What you have to do
Copy out every line of the items below that contains the string "options". Case counts.

(Provided entries begins)

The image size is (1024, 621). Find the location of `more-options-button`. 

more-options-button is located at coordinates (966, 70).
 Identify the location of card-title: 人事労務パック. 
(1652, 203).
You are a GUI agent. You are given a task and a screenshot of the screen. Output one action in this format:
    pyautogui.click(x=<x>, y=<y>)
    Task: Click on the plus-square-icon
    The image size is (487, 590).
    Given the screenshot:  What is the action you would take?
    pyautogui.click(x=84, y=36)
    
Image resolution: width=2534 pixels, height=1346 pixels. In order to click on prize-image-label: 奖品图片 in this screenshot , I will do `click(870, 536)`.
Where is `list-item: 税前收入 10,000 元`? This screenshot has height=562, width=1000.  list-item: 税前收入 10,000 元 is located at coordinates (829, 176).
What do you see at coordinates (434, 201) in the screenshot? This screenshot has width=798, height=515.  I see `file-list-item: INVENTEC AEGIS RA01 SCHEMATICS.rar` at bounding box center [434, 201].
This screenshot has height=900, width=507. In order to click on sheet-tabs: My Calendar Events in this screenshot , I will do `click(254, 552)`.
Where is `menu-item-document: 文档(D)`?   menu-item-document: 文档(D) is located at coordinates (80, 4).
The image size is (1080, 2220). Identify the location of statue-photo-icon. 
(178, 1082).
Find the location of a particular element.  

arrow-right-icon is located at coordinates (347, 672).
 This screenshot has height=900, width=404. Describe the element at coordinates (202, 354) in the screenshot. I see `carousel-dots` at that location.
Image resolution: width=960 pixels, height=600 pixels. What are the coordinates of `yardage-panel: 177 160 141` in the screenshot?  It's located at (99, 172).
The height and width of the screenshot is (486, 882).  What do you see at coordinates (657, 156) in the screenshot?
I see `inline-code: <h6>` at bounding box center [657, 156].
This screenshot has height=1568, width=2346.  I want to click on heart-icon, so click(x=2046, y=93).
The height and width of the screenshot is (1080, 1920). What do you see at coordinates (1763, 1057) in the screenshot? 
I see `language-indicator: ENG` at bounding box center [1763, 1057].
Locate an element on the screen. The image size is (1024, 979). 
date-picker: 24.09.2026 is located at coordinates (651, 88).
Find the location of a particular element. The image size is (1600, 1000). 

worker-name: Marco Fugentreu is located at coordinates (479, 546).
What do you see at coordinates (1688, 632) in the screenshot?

(Provided entries ends)

The answer
The image size is (1024, 621). Find the location of `more-options-button`. 
more-options-button is located at coordinates (966, 70).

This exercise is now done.